In a divorce or never-married single parent situation, the surviving parent will normally continue as the natural guardian.
However, even if the surviving parent is the natural guardian, a judge may need to appoint a guardian of the estate for certain inheritances or for certain property to be received or for the sale of real estate.
Where the surviving parent’s parental rights were terminated or if the surviving parent is deemed unfit to handle a minor child’s care, custody or finances, a court may appoint someone other than the surviving parent as guardian.
If both parents are deceased, a court will need to appoint a guardian for the care of any minor children and to handle the minor child’s finances.
Don’t Leave the Choice of Who Will Care for Your Children to a Judge
As noted above, a judge will appoint a person or agency to care for any minor orphaned children if a suitable parent is not available. Rather than leave this fundamental decision solely to the judge, our estate planning attorneys recommend planning ahead. We advise our Wisconsin clients to name who they want to be the minor children’s guardians of the estate and person.

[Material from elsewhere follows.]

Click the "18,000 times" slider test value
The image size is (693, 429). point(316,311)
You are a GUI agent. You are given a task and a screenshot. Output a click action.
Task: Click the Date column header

Wisconsin Law Allows You to Nominate Who Should Raise Your Children
As a parent, Wisconsin Stats Section 54.15(6) allows you to nominate who you want to take over for your parental duties, as guardian, in a Last Will and Testament:
Wis. Stats. 54.15(6) Testamentary nomination by proposed ward’s parents. Subject to the rights of a surviving parent, a parent may by will nominate a guardian and successor guardian of the person or estate for any of his or her minor children who is in need of guardianship, unless the court finds that appointment of the guardian or successor guardian is not in the minor’s best interests. For an individual who is aged 18 or older and is found to be in need of guardianship by reason of a developmental disability or serious and persistent mental illness, a parent may by will nominate a testamentary guardian. The parent may waive the requirement of a bond for such an estate that is derived through a will.
Generally, the court will appoint whomever you nominated in your Last Will and Testament as guardian, unless the person is deemed unsuitable and therefore not in the child’s best interest.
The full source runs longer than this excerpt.